Sometimes I think of the wasp. The one that stung my Alice. Blond and banded like a tiger’s eye, living out its life in a hanging hive in South Park. Dead now, of course; squashed forty years ago. But I like to think that, while it lived, it watched sweet Alice through the parlor window. Day after day, it buzzed and murmured in its chamber, observing my gir
l as she read her bad novels, or did her hair, or sang aloud to the pier glass. It made no honey; it built no comb; it had no earthly purpose except to annoy, and should have been killed months ago, had the landlords been attentive. A worthless bug, but it loved her. It lived to watch her. And in its last days—for life is short for wasps—it closed up its home, stepped out from its lantern porch, dipped twice into the air, and fell at last into her life. It died, of course. A smear of brownish blood. It is a brave and stupid thing, a beautiful thing, to waste one’s life for love.
So I have confessed it all. Nothing has been said wrong, but as I try to read it over, I realize that nothing is quite right, either. I have left out a mole on Alice’s neck. And a scene of me and my wife in our new Oldsmobile, driving in the spray out by the ocean and laughing. And Hughie out in Kentucky, ringing a farmhouse bell to buy country ham, the clang of it resounding, and him standing there, delighted, surrounded by the echo of the endless hills. But let it be. I’ve put down as much life as I can bear.

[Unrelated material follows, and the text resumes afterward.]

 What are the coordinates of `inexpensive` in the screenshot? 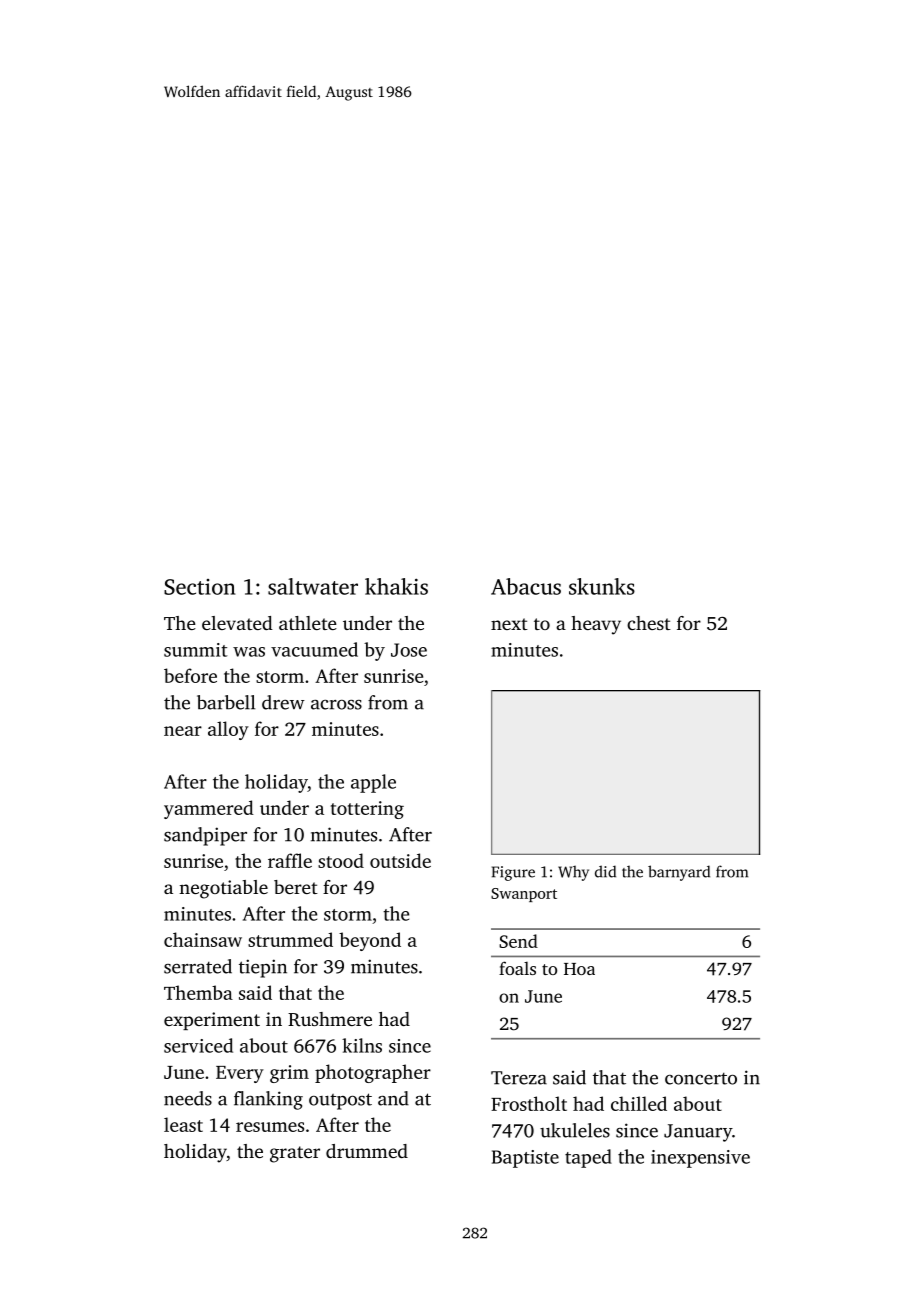 It's located at (700, 1159).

Which leads us, at last, to the end. Here on his grave, scribbling out a few last words. Alice and Sammy are off in the tombstones, and now it is just the grass, and me, and the ants, and the man I murdered. By all rights, he should be buried in Colma beside his family, his son, but I wanted him to be buried here, and here he is, among the suicides and heathens and the clover. I’m sure he wouldn’t mind.
I know what I did. Every night I think of him—the first ordinary boy I ever saw, a son to me, a father, an old friend, the one person who loved me my whole life—every night I think of him. And when I do, the nerves are pulled from my body: a weed ripped out by its roots.
You may visit his headstone, if you wish. Far to the left, past the crowd of local Doones and an angel statue, in black granite. Hubert Alfred Dempsey. Navy lieutenant, Spanish-American War. Then his birth and death and the phrase: “A good friend here lies.” It does not say that once, when he was a boy, he used to eat paper.